start PASSAGE SHOWN

SlackerInc started a threadin the BBQ Pit but I would like to have a non-Pitting type discussion about it:
Essentially, it’s interesting to note that the issue of rape on college campuses tends to make many liberals espouse a “conservative” viewpoint and many conservatives espouse a “liberal” viewpoint.
Generally speaking, with regards to most crimes, conservatives are more likely to have a tough-on-crime-stance - to want to see more convictions, to favor the accuser against the accused, to favor severe punishment, to see more criminals in jail. This is the case with murder, robbery, terrorism, etc.
Liberals are more likely to favor the defendant and hold a “It is better to let 10 guilty walk free than convict 1 innocent” viewpoint and want a very high standard in order to get a conviction. Liberals tend to decry America’s high incarceration rate and favor rehabilitation rather than punishment.
But when it comes to the issue of rape on college campuses, suddenly both sides seemingly switch viewpoints. Suddenly it’s the liberals - and especially feminists - who want more convictions of people accused of rape, who want the bar of conviction set a bit lower to make it easier to get a conviction, who adopt a “tough-on-crime” stance, who complain that rapists don’t get punished enough, or that when they do, the punishment isn’t severe enough.

end PASSAGE SHOWN

* WHAT THE EXERCISE ASKS
Write the next part of the forum post on how liberals and conservatives view campus rape, starting right after its last sentence. The items have no connection to the forum post on campus rape and political viewpoints.

start EXCERPTED RECORDS

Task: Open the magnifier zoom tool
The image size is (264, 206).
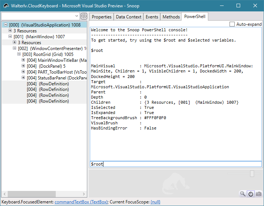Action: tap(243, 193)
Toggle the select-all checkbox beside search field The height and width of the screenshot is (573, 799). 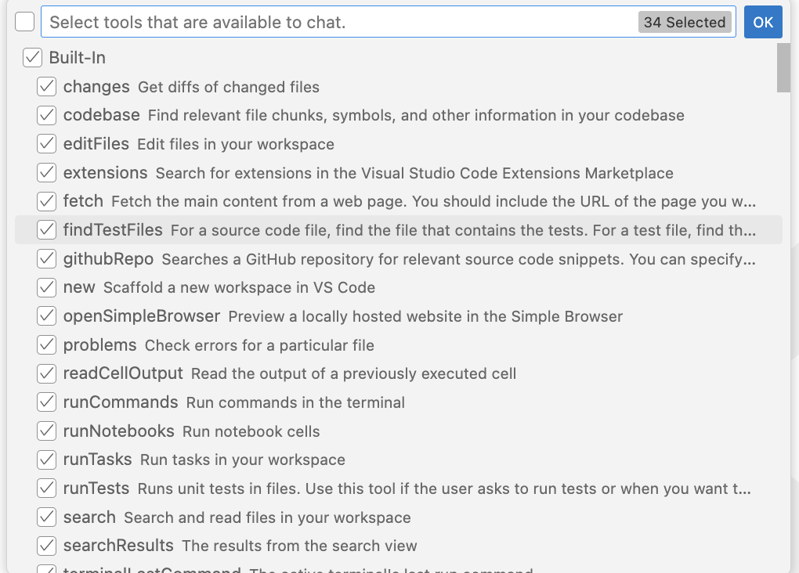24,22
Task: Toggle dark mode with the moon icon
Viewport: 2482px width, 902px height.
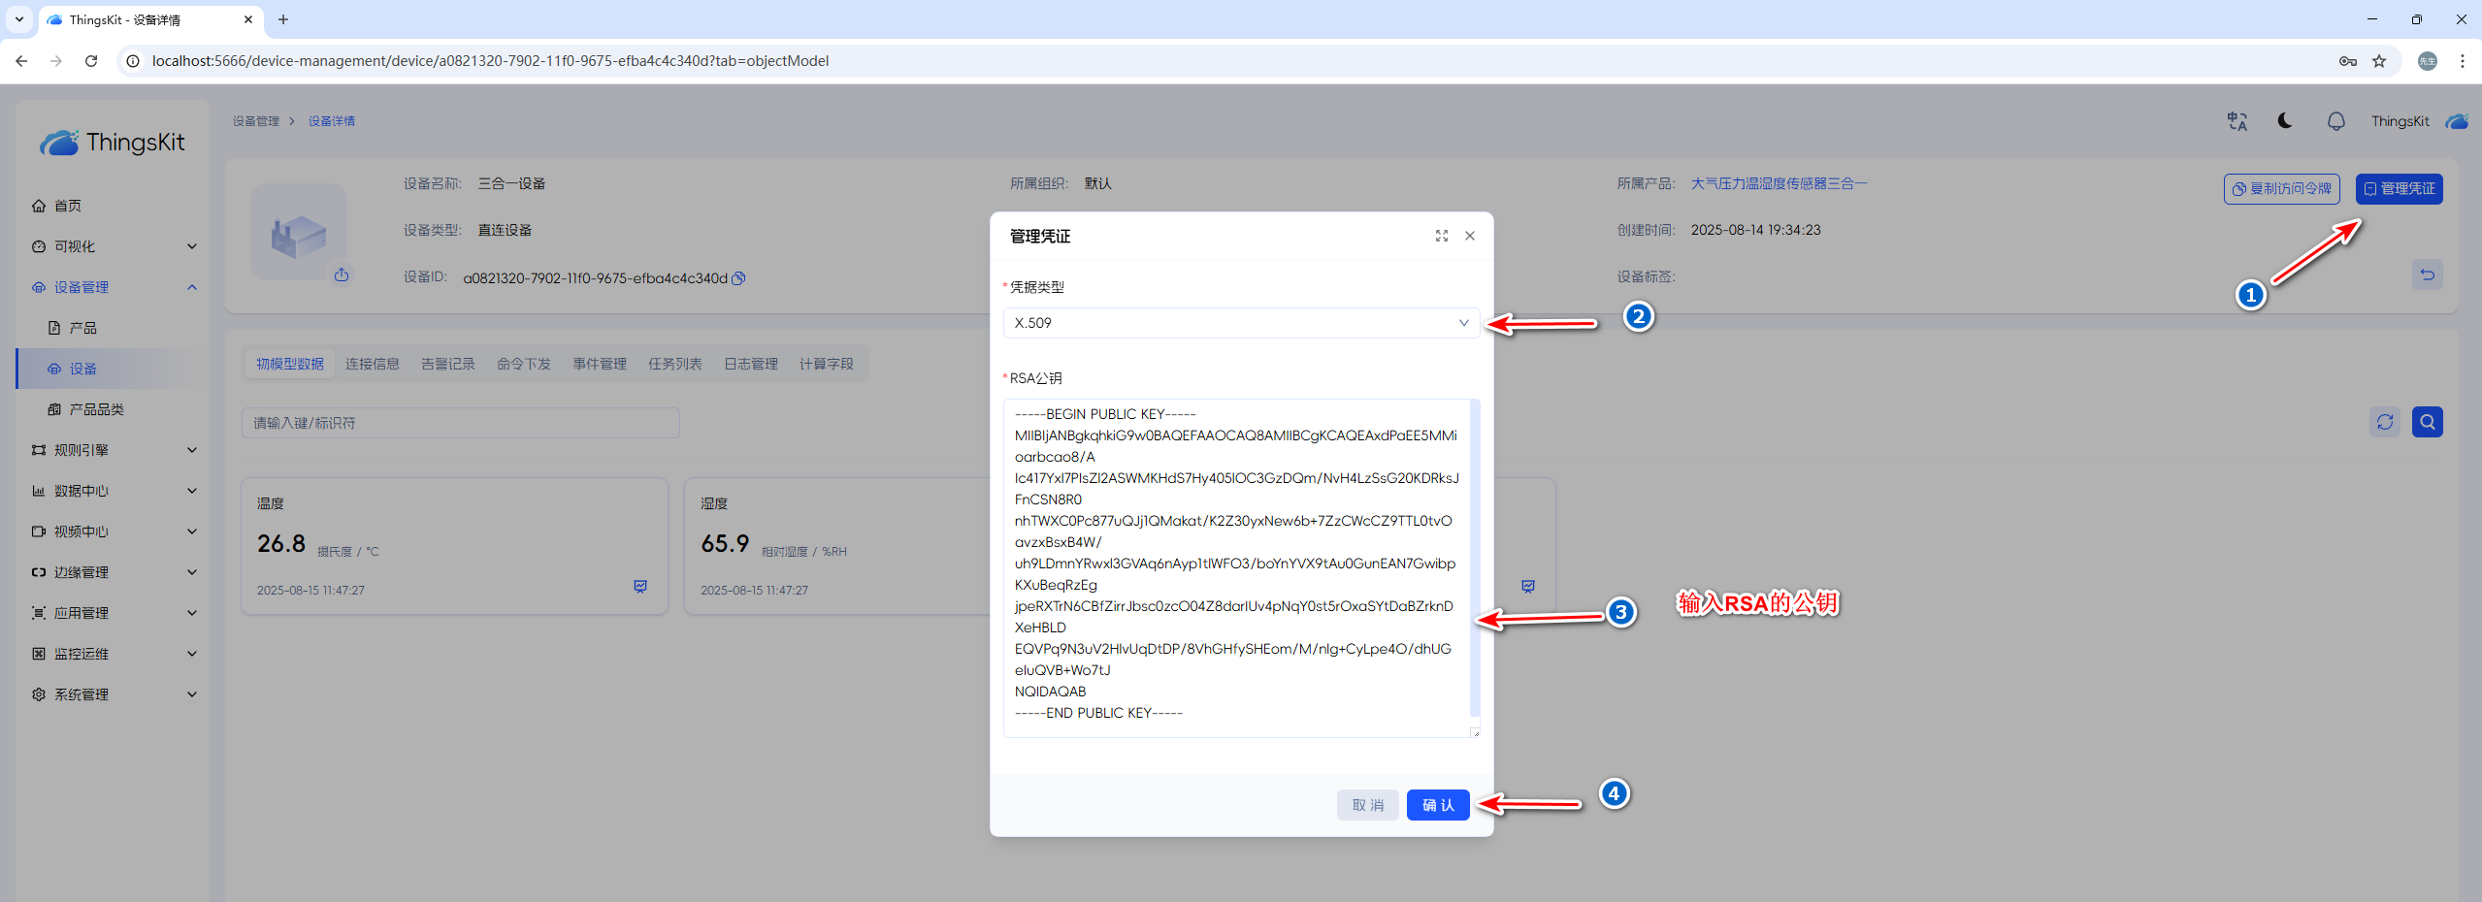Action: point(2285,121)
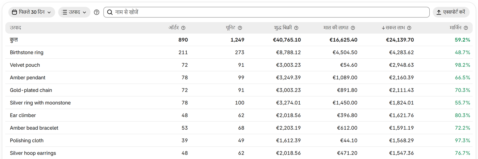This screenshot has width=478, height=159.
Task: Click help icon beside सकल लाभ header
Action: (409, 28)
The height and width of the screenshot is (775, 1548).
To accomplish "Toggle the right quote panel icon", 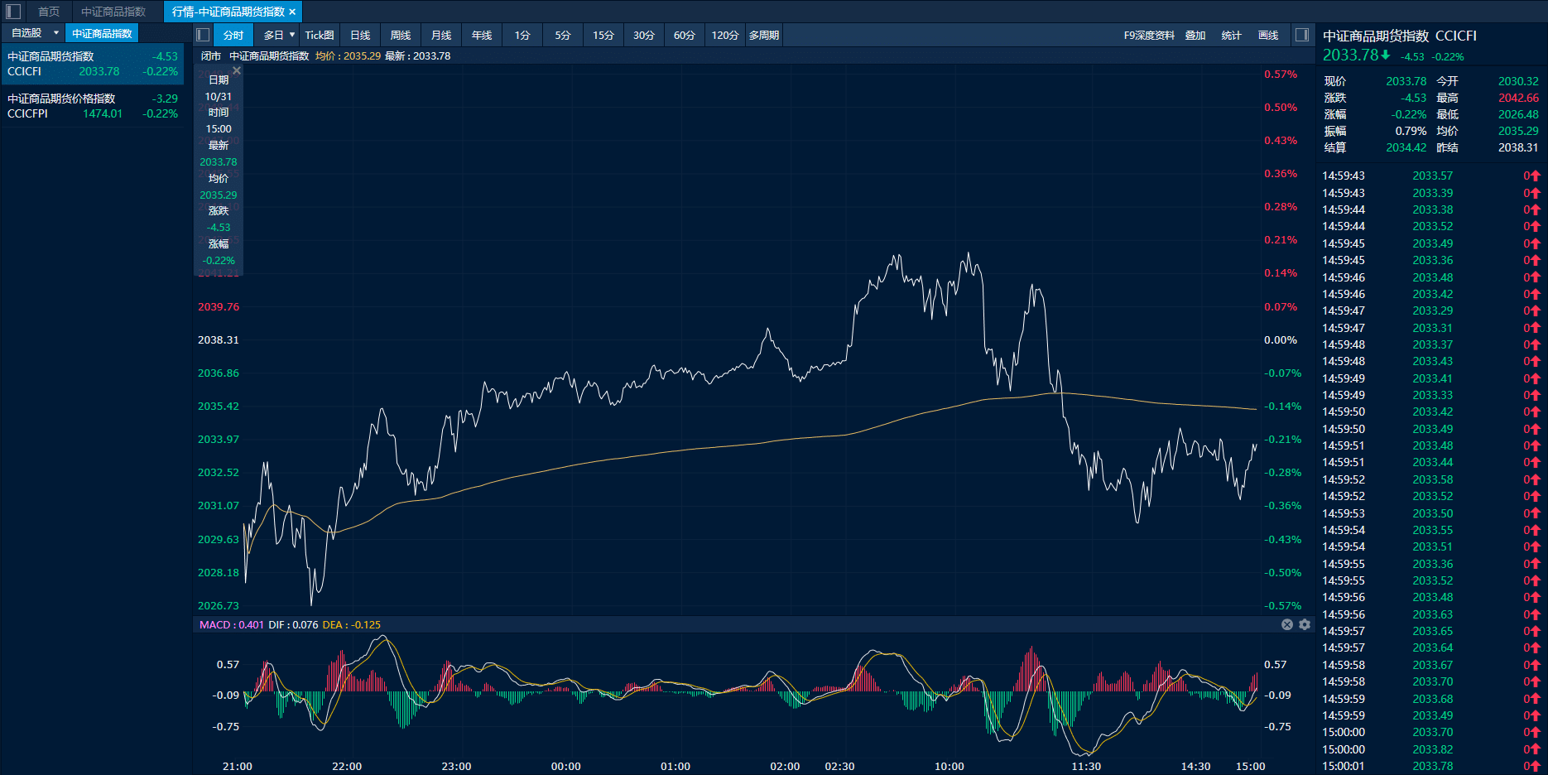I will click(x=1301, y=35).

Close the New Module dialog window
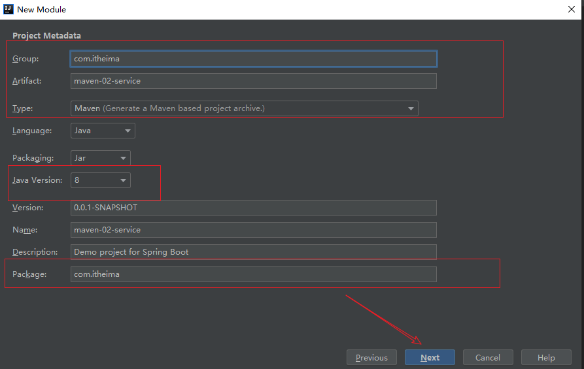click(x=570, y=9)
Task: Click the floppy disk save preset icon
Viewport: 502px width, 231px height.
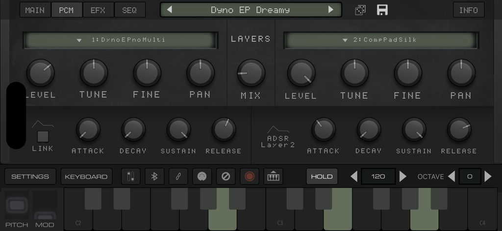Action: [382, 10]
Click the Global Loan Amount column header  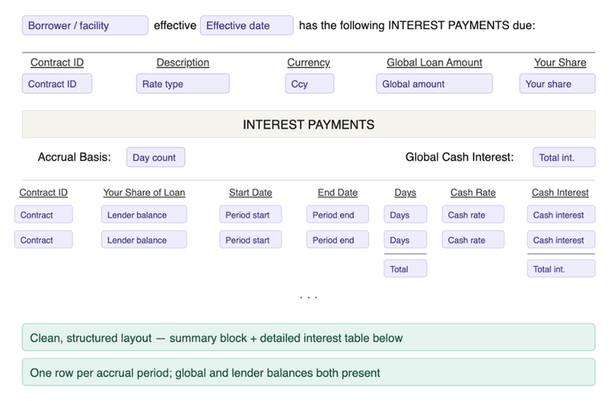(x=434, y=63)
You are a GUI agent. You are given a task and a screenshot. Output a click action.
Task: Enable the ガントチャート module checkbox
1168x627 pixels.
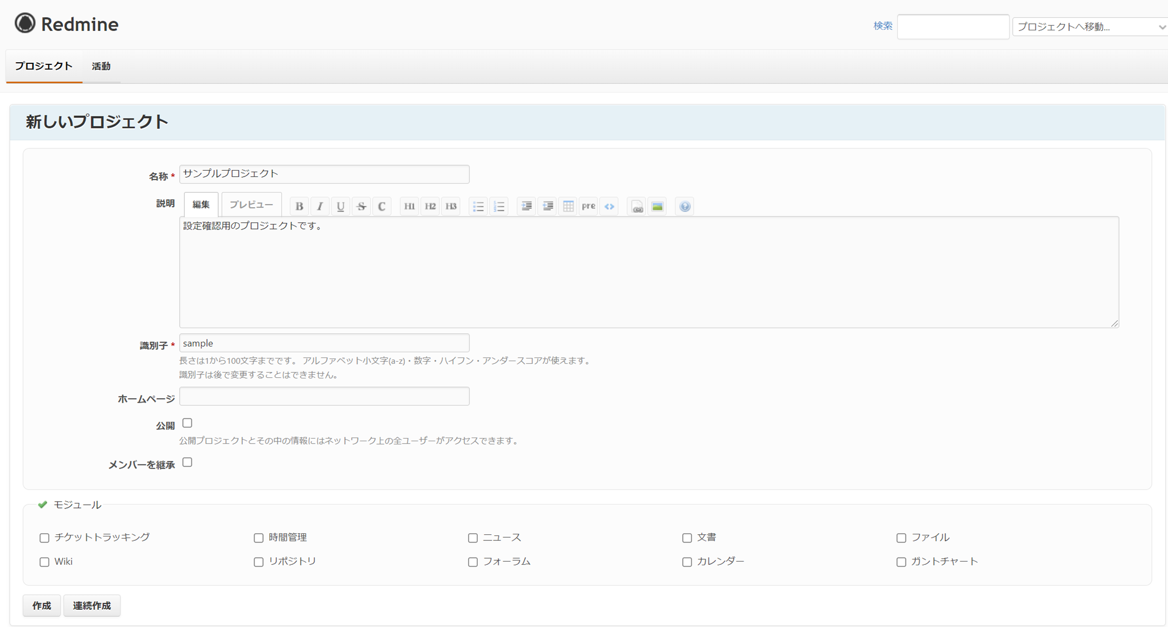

end EXCERPTED RECORDS

* RESPONSE
And then it’s the conservatives - and especially, the MRAs - who bring up instances like Duke lacrosse, the Rolling Stone article about the University of Virginia fraternity, etc. It’s the conservatives who mention instances of false rape accusations, who repeat the importance of “innocent until proven guilty,” etc.
Does anybody else feel this way - that on this particular issue, liberals sound “conservative” and conservatives sound “liberal”?
I speak as someone on the left/liberal end of the political spectrum. I also consider myself a feminist, someone who supports equality of the sexes. Despite these things, i don’t agree with all lefties/liberals, or with all feminists, about everything. Both groups are too big and diverse for that.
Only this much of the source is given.